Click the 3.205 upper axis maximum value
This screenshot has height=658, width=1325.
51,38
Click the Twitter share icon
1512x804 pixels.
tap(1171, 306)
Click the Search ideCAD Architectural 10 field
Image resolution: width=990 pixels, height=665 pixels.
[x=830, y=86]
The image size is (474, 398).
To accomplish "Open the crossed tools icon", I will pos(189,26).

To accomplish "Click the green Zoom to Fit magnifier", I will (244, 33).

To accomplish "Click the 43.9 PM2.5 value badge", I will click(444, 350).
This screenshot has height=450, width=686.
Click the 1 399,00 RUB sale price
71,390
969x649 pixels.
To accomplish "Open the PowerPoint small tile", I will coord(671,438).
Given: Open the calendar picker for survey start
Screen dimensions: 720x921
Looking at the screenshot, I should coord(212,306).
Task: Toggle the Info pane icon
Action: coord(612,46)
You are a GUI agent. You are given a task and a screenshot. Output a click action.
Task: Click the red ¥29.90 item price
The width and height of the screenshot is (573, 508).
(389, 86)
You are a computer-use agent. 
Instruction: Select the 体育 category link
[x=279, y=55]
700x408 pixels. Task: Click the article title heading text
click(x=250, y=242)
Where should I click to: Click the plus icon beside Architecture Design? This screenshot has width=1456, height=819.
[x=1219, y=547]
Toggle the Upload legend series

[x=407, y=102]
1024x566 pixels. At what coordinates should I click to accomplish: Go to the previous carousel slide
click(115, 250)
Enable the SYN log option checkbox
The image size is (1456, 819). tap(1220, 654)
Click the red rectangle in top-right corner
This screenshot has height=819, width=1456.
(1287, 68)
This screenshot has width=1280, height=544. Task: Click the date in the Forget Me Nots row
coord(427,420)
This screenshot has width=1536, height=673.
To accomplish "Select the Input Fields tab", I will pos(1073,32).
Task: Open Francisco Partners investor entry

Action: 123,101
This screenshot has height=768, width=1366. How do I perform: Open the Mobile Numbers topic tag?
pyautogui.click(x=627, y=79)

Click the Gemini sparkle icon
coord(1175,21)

= = =

** Task statement **
Copy the entries above word for word, every line as it stands.

** Answer to this problem **
Click the 3.205 upper axis maximum value
This screenshot has height=658, width=1325.
51,38
Click the Twitter share icon
1512x804 pixels.
tap(1171, 306)
Click the Search ideCAD Architectural 10 field
Image resolution: width=990 pixels, height=665 pixels.
[x=830, y=86]
The image size is (474, 398).
To accomplish "Open the crossed tools icon", I will pos(189,26).

To accomplish "Click the green Zoom to Fit magnifier", I will (244, 33).

To accomplish "Click the 43.9 PM2.5 value badge", I will click(444, 350).
This screenshot has height=450, width=686.
Click the 1 399,00 RUB sale price
71,390
969x649 pixels.
To accomplish "Open the PowerPoint small tile", I will coord(671,438).
Given: Open the calendar picker for survey start
Screen dimensions: 720x921
Looking at the screenshot, I should coord(212,306).
Task: Toggle the Info pane icon
Action: coord(612,46)
You are a GUI agent. You are given a task and a screenshot. Output a click action.
Task: Click the red ¥29.90 item price
The width and height of the screenshot is (573, 508).
(389, 86)
You are a computer-use agent. 
Instruction: Select the 体育 category link
[x=279, y=55]
700x408 pixels. Task: Click the article title heading text
click(x=250, y=242)
Where should I click to: Click the plus icon beside Architecture Design? This screenshot has width=1456, height=819.
[x=1219, y=547]
Toggle the Upload legend series

[x=407, y=102]
1024x566 pixels. At what coordinates should I click to accomplish: Go to the previous carousel slide
click(115, 250)
Enable the SYN log option checkbox
The image size is (1456, 819). tap(1220, 654)
Click the red rectangle in top-right corner
This screenshot has height=819, width=1456.
(1287, 68)
This screenshot has width=1280, height=544. Task: Click the date in the Forget Me Nots row
coord(427,420)
This screenshot has width=1536, height=673.
To accomplish "Select the Input Fields tab", I will pos(1073,32).
Task: Open Francisco Partners investor entry

Action: 123,101
This screenshot has height=768, width=1366. How do I perform: Open the Mobile Numbers topic tag?
pyautogui.click(x=627, y=79)

Click the Gemini sparkle icon
coord(1175,21)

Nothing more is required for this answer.